[Pointing data for text and elements]
....................
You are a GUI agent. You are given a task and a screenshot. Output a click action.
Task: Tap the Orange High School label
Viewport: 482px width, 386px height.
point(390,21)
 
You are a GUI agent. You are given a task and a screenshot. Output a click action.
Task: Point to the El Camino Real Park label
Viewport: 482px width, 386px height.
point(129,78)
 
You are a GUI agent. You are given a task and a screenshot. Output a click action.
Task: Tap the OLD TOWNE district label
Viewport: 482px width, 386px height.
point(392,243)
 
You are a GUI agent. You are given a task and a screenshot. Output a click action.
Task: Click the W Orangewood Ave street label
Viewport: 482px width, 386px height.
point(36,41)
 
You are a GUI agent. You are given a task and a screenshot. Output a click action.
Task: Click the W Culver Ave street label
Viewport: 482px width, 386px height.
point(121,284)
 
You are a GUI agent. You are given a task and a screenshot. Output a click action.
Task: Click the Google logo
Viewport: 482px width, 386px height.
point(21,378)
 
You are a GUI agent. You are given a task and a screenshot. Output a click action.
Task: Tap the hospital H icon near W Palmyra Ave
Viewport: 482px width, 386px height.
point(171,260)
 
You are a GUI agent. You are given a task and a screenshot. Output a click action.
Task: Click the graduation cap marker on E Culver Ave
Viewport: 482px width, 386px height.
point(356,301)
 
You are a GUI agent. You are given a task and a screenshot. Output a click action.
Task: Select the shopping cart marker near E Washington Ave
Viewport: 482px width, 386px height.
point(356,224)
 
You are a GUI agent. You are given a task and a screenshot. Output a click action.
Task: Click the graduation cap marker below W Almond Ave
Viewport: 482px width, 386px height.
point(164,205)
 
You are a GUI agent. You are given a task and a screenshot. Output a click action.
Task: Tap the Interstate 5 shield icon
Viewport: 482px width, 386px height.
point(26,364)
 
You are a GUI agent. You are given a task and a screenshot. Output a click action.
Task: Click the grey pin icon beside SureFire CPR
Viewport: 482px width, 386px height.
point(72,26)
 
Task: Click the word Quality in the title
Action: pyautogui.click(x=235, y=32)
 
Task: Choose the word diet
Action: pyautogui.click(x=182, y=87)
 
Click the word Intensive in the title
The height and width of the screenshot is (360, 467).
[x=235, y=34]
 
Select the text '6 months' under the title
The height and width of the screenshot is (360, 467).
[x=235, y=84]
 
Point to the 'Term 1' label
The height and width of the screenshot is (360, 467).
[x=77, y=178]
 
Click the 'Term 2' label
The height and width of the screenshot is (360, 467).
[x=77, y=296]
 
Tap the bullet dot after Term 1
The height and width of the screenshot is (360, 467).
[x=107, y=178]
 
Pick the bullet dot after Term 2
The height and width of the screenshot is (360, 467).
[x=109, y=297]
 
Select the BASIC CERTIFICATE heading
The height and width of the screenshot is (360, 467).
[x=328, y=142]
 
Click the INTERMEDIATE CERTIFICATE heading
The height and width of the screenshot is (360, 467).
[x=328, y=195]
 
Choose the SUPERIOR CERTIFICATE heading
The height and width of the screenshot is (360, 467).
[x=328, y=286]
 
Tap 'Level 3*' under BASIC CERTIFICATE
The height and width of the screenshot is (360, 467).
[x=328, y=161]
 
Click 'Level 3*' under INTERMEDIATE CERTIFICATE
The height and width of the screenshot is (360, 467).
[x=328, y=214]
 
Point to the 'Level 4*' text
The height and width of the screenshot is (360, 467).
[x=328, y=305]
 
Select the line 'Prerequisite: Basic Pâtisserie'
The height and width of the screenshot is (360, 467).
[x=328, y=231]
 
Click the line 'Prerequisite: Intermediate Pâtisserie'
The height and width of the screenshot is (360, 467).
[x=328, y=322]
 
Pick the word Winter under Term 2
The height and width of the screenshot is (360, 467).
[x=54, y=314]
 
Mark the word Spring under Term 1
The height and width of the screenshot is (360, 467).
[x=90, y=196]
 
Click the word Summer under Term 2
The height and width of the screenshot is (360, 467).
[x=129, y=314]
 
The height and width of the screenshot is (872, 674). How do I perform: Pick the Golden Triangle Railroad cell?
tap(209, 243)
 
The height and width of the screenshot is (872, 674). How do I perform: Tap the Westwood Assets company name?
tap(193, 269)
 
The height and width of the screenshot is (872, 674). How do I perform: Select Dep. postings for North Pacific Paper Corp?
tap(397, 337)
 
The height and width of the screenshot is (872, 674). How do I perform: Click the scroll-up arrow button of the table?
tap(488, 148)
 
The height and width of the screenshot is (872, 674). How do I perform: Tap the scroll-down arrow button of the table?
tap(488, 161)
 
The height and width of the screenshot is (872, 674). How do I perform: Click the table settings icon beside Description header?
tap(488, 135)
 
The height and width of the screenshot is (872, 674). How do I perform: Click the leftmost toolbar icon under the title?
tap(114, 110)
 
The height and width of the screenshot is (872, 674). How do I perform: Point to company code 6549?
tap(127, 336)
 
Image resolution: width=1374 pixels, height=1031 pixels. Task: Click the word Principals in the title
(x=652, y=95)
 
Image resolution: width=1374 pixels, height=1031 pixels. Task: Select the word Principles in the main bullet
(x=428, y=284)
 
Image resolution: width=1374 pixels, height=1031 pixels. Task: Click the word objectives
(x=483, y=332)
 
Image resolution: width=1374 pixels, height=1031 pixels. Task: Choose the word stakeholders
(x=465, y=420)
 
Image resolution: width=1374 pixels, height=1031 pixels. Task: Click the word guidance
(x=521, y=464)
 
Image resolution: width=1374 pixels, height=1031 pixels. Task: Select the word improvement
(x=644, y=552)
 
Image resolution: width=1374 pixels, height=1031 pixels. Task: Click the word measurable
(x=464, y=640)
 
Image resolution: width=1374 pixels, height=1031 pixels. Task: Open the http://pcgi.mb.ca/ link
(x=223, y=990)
....................
**INSTRUCTIONS TO FOLLOW:** Copy every line of the data above verbatim.

**COMPLETED TASK:**
You are a GUI agent. You are given a task and a screenshot. Output a click action.
Task: Tap the Orange High School label
Viewport: 482px width, 386px height.
point(390,21)
 
You are a GUI agent. You are given a task and a screenshot. Output a click action.
Task: Point to the El Camino Real Park label
Viewport: 482px width, 386px height.
point(129,78)
 
You are a GUI agent. You are given a task and a screenshot. Output a click action.
Task: Tap the OLD TOWNE district label
Viewport: 482px width, 386px height.
point(392,243)
 
You are a GUI agent. You are given a task and a screenshot. Output a click action.
Task: Click the W Orangewood Ave street label
Viewport: 482px width, 386px height.
point(36,41)
 
You are a GUI agent. You are given a task and a screenshot. Output a click action.
Task: Click the W Culver Ave street label
Viewport: 482px width, 386px height.
point(121,284)
 
You are a GUI agent. You are given a task and a screenshot. Output a click action.
Task: Click the Google logo
Viewport: 482px width, 386px height.
point(21,378)
 
You are a GUI agent. You are given a task and a screenshot. Output a click action.
Task: Tap the hospital H icon near W Palmyra Ave
Viewport: 482px width, 386px height.
point(171,260)
 
You are a GUI agent. You are given a task and a screenshot. Output a click action.
Task: Click the graduation cap marker on E Culver Ave
Viewport: 482px width, 386px height.
point(356,301)
 
You are a GUI agent. You are given a task and a screenshot. Output a click action.
Task: Select the shopping cart marker near E Washington Ave
Viewport: 482px width, 386px height.
point(356,224)
 
You are a GUI agent. You are given a task and a screenshot. Output a click action.
Task: Click the graduation cap marker below W Almond Ave
Viewport: 482px width, 386px height.
point(164,205)
 
You are a GUI agent. You are given a task and a screenshot. Output a click action.
Task: Tap the Interstate 5 shield icon
Viewport: 482px width, 386px height.
point(26,364)
 
You are a GUI agent. You are given a task and a screenshot. Output a click action.
Task: Click the grey pin icon beside SureFire CPR
Viewport: 482px width, 386px height.
point(72,26)
 
Task: Click the word Quality in the title
Action: pyautogui.click(x=235, y=32)
 
Task: Choose the word diet
Action: pyautogui.click(x=182, y=87)
 
Click the word Intensive in the title
The height and width of the screenshot is (360, 467).
[x=235, y=34]
 
Select the text '6 months' under the title
The height and width of the screenshot is (360, 467).
[x=235, y=84]
 
Point to the 'Term 1' label
The height and width of the screenshot is (360, 467).
[x=77, y=178]
 
Click the 'Term 2' label
The height and width of the screenshot is (360, 467).
[x=77, y=296]
 
Tap the bullet dot after Term 1
The height and width of the screenshot is (360, 467).
[x=107, y=178]
 
Pick the bullet dot after Term 2
The height and width of the screenshot is (360, 467).
[x=109, y=297]
 
Select the BASIC CERTIFICATE heading
The height and width of the screenshot is (360, 467).
[x=328, y=142]
 
Click the INTERMEDIATE CERTIFICATE heading
The height and width of the screenshot is (360, 467).
[x=328, y=195]
 
Choose the SUPERIOR CERTIFICATE heading
The height and width of the screenshot is (360, 467).
[x=328, y=286]
 
Tap 'Level 3*' under BASIC CERTIFICATE
The height and width of the screenshot is (360, 467).
[x=328, y=161]
 
Click 'Level 3*' under INTERMEDIATE CERTIFICATE
The height and width of the screenshot is (360, 467).
[x=328, y=214]
 
Point to the 'Level 4*' text
The height and width of the screenshot is (360, 467).
[x=328, y=305]
 
Select the line 'Prerequisite: Basic Pâtisserie'
The height and width of the screenshot is (360, 467).
[x=328, y=231]
 
Click the line 'Prerequisite: Intermediate Pâtisserie'
The height and width of the screenshot is (360, 467).
[x=328, y=322]
 
Pick the word Winter under Term 2
The height and width of the screenshot is (360, 467).
[x=54, y=314]
 
Mark the word Spring under Term 1
The height and width of the screenshot is (360, 467).
[x=90, y=196]
 
Click the word Summer under Term 2
The height and width of the screenshot is (360, 467).
[x=129, y=314]
 
The height and width of the screenshot is (872, 674). How do I perform: Pick the Golden Triangle Railroad cell?
tap(209, 243)
 
The height and width of the screenshot is (872, 674). How do I perform: Tap the Westwood Assets company name?
tap(193, 269)
 
The height and width of the screenshot is (872, 674). How do I perform: Select Dep. postings for North Pacific Paper Corp?
tap(397, 337)
 
The height and width of the screenshot is (872, 674). How do I perform: Click the scroll-up arrow button of the table?
tap(488, 148)
 
The height and width of the screenshot is (872, 674). How do I perform: Tap the scroll-down arrow button of the table?
tap(488, 161)
 
The height and width of the screenshot is (872, 674). How do I perform: Click the table settings icon beside Description header?
tap(488, 135)
 
The height and width of the screenshot is (872, 674). How do I perform: Click the leftmost toolbar icon under the title?
tap(114, 110)
 
The height and width of the screenshot is (872, 674). How do I perform: Point to company code 6549?
tap(127, 336)
 
Image resolution: width=1374 pixels, height=1031 pixels. Task: Click the word Principals in the title
(x=652, y=95)
 
Image resolution: width=1374 pixels, height=1031 pixels. Task: Select the word Principles in the main bullet
(x=428, y=284)
 
Image resolution: width=1374 pixels, height=1031 pixels. Task: Click the word objectives
(x=483, y=332)
 
Image resolution: width=1374 pixels, height=1031 pixels. Task: Choose the word stakeholders
(x=465, y=420)
 
Image resolution: width=1374 pixels, height=1031 pixels. Task: Click the word guidance
(x=521, y=464)
 
Image resolution: width=1374 pixels, height=1031 pixels. Task: Select the word improvement
(x=644, y=552)
 
Image resolution: width=1374 pixels, height=1031 pixels. Task: Click the word measurable
(x=464, y=640)
 
Image resolution: width=1374 pixels, height=1031 pixels. Task: Open the http://pcgi.mb.ca/ link
(x=223, y=990)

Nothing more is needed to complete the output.